<<<<
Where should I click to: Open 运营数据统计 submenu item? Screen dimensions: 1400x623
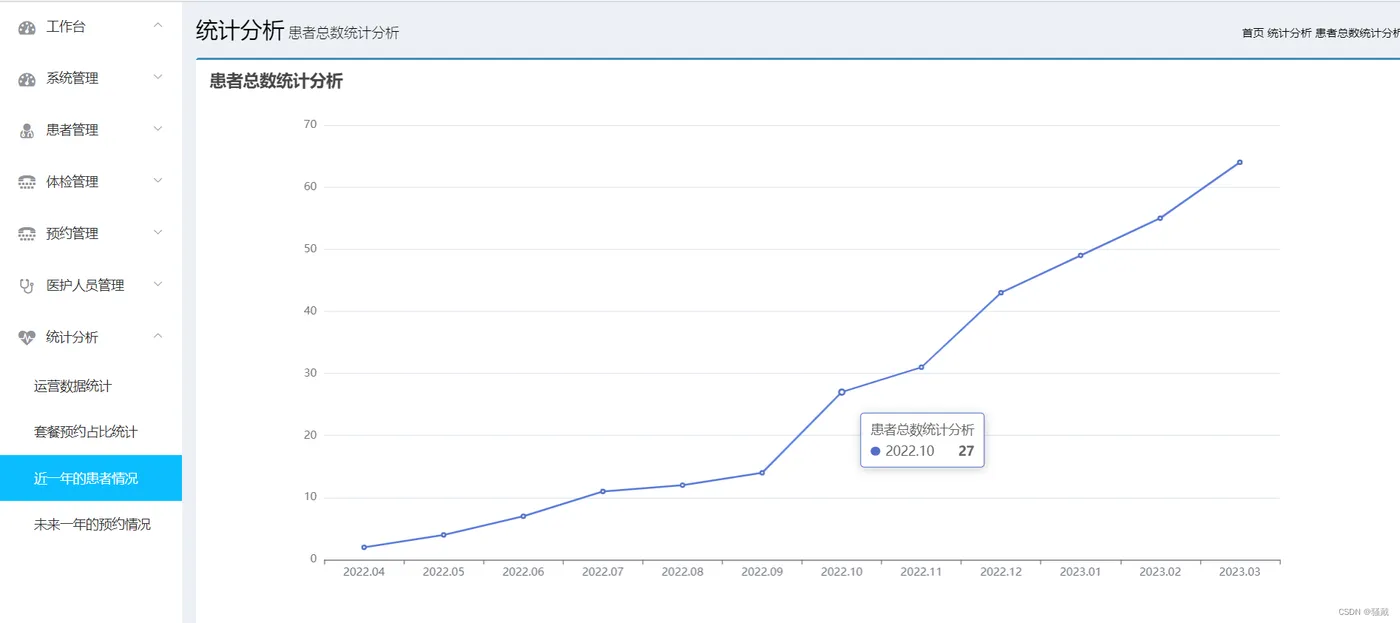click(x=73, y=386)
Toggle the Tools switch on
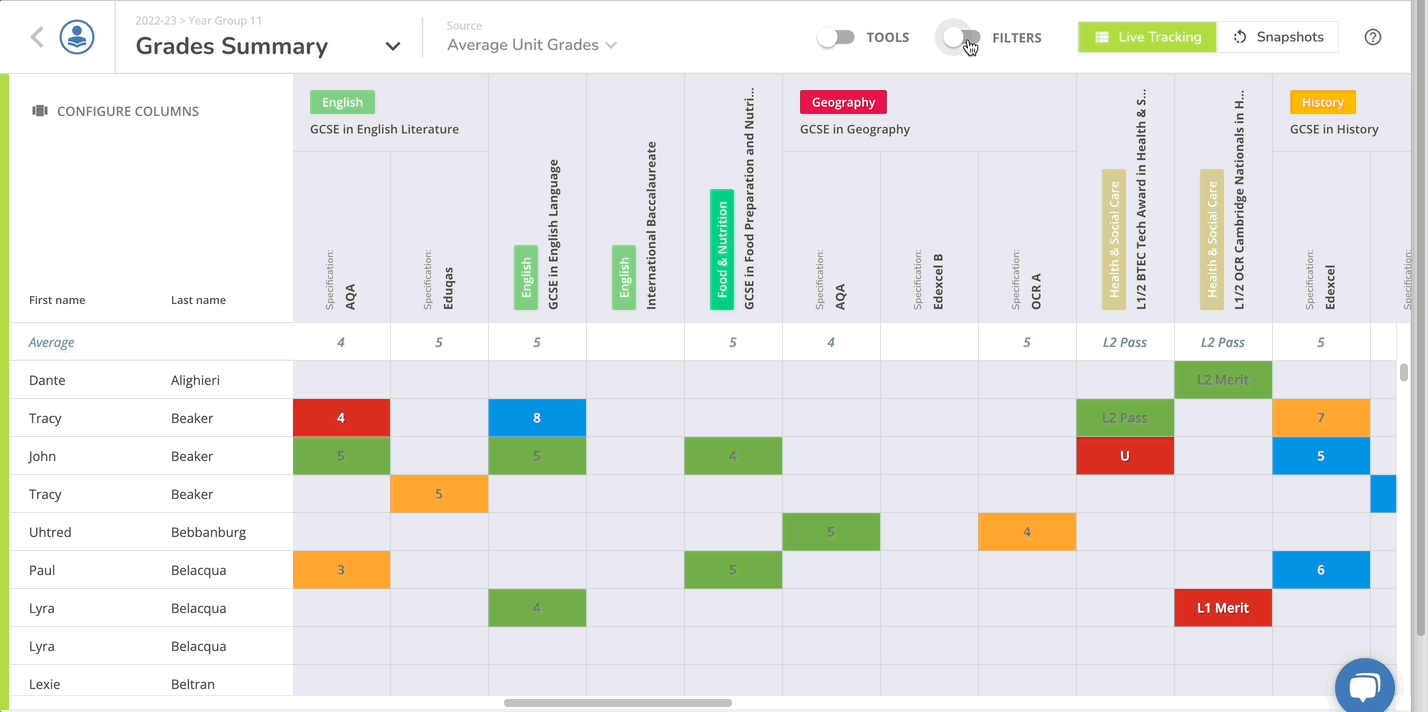The width and height of the screenshot is (1428, 712). 836,38
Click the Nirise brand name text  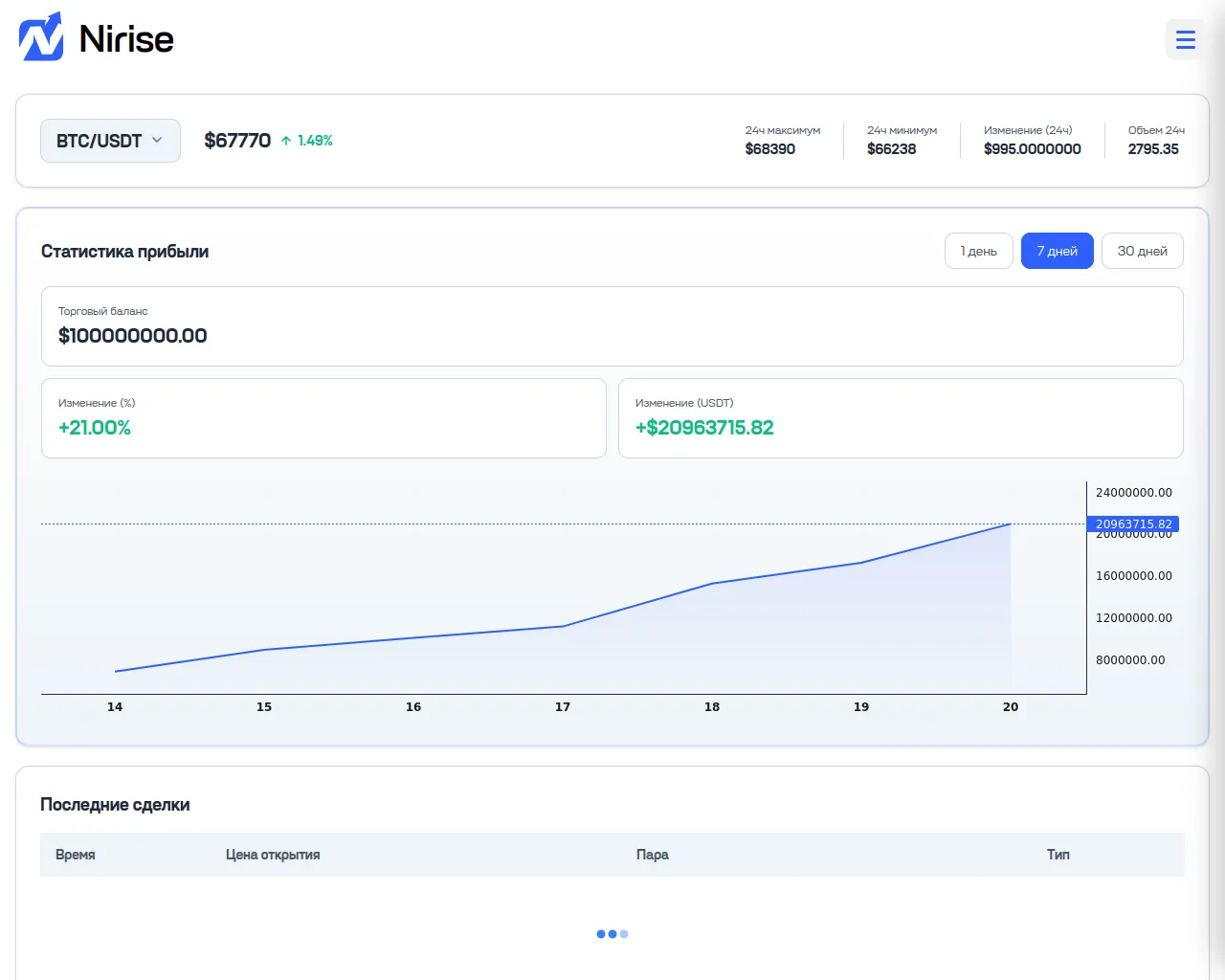126,39
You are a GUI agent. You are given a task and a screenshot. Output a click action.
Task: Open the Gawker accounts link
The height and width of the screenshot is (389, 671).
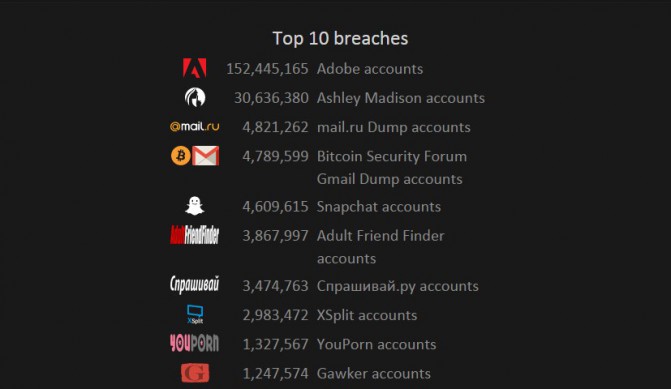374,374

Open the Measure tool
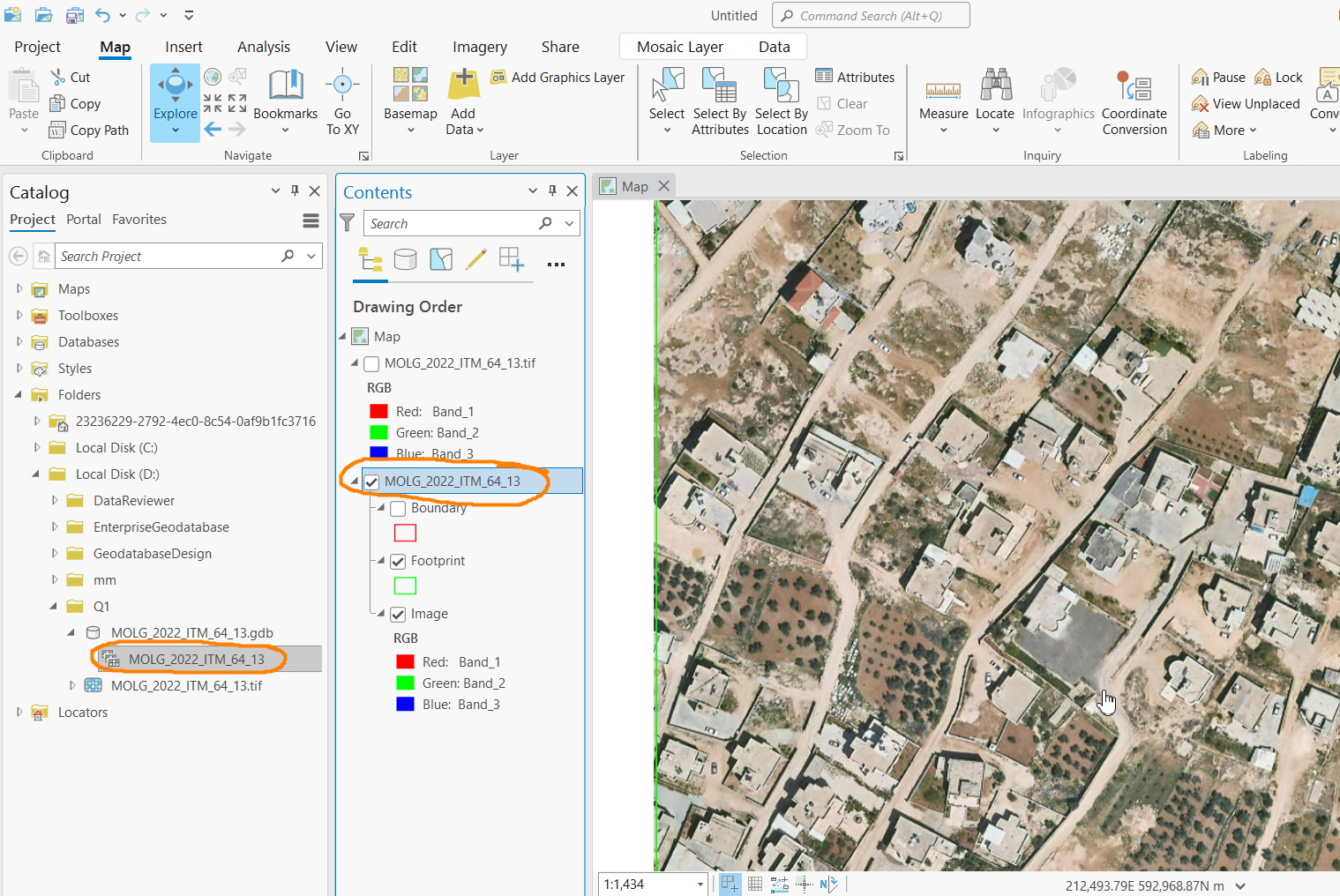(x=943, y=97)
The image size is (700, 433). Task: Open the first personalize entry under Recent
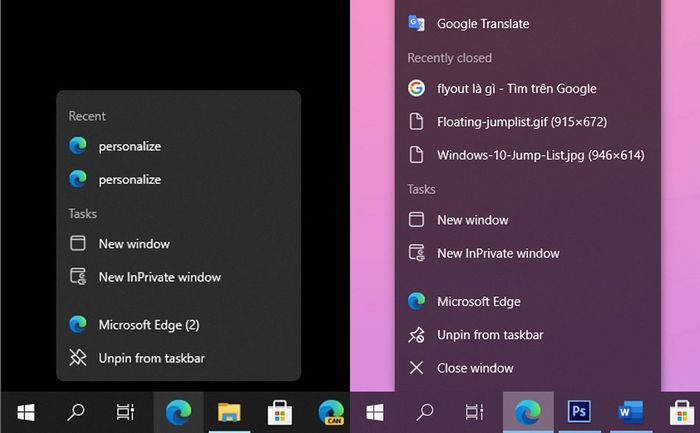tap(129, 146)
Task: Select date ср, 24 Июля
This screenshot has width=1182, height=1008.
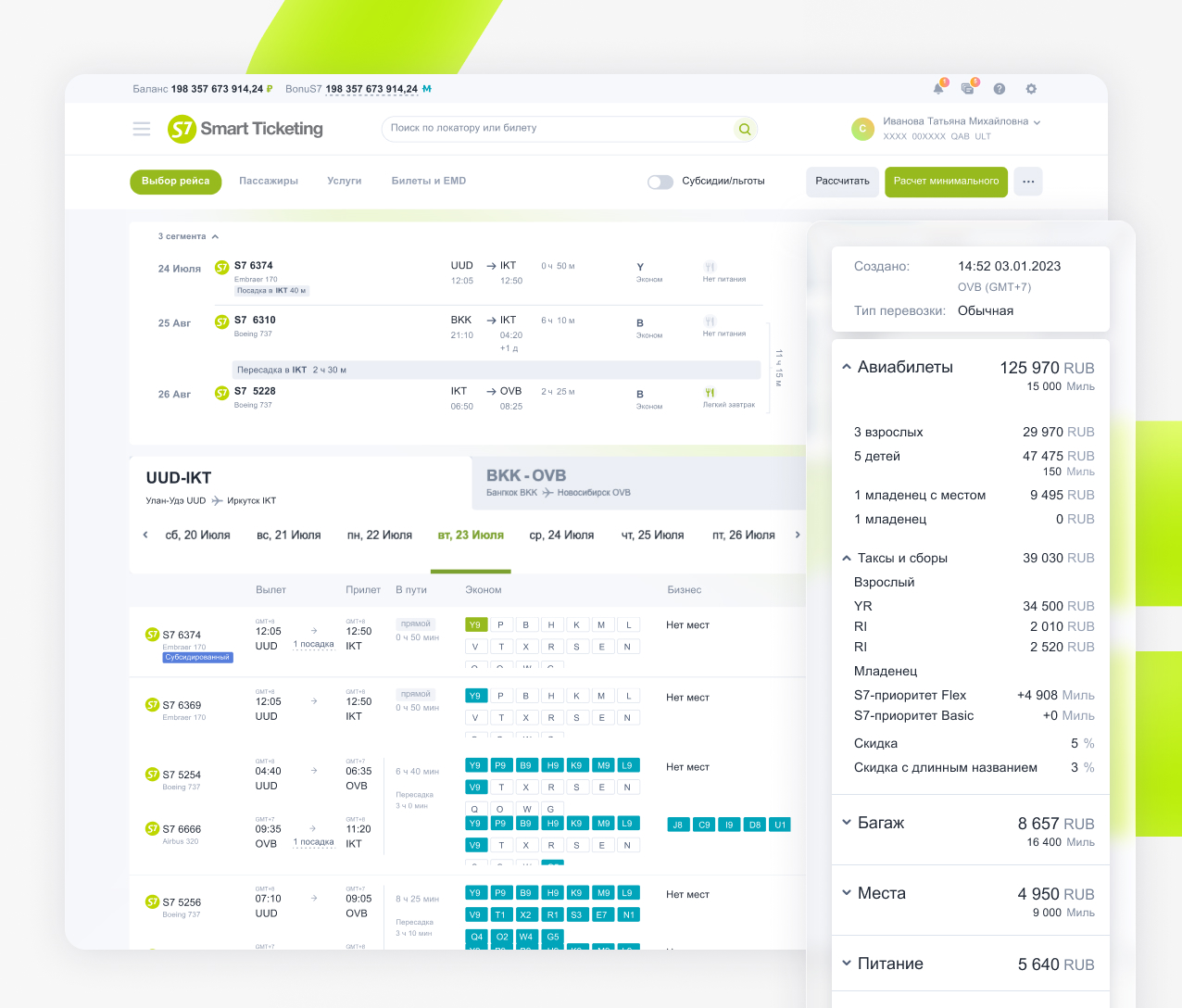Action: [561, 536]
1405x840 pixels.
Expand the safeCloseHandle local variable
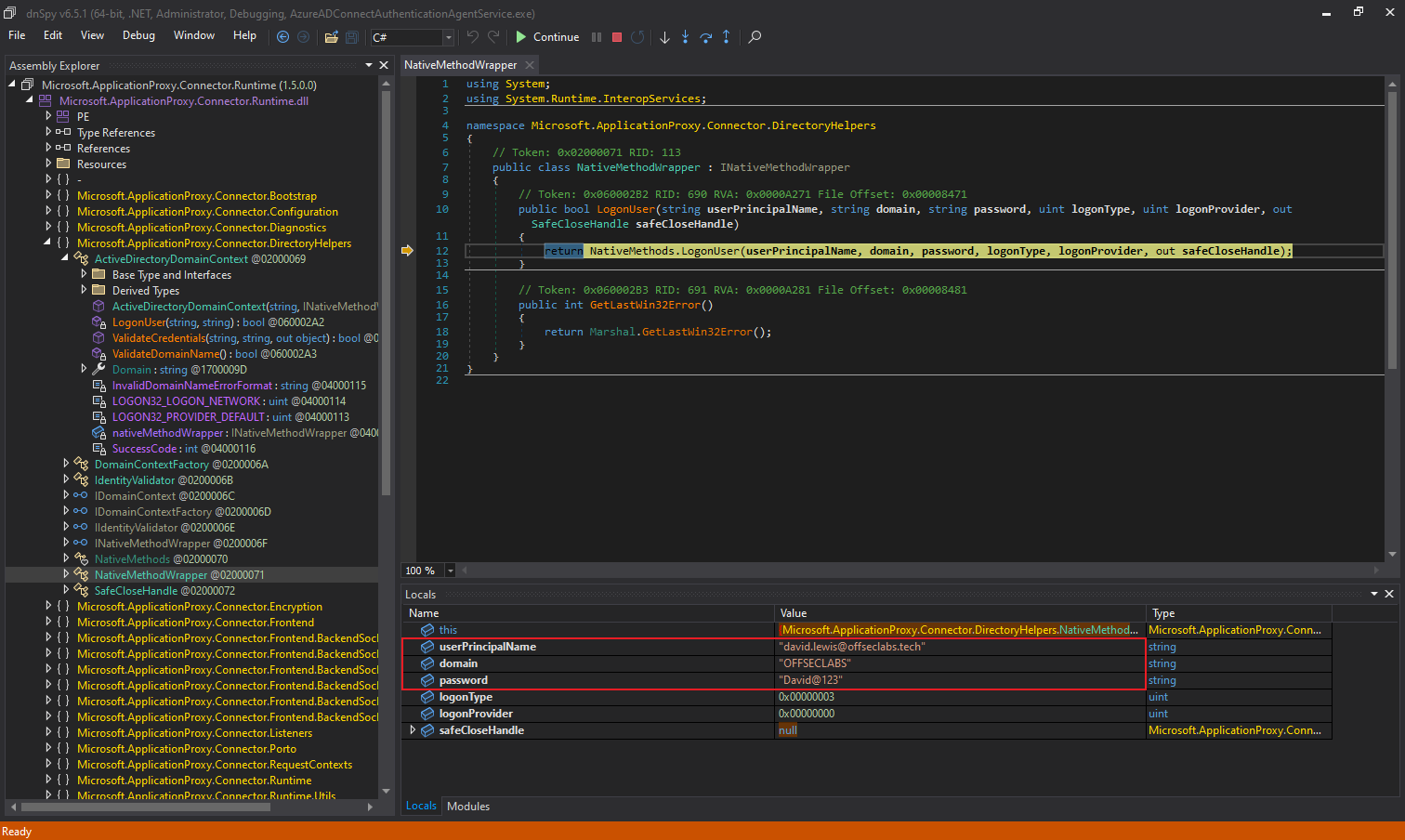413,730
>>>>
### Work order:
Could you write out exactly the lines from the line containing "Open the Measure tool" to the end of the material, and nothing else? No pictures belong in the copy.

### Expected answer:
Open the Measure tool
(x=943, y=97)
The image size is (700, 433). Task: Open the first personalize entry under Recent
tap(129, 146)
Task: Select date ср, 24 Июля
This screenshot has width=1182, height=1008.
Action: [561, 536]
1405x840 pixels.
Expand the safeCloseHandle local variable
413,730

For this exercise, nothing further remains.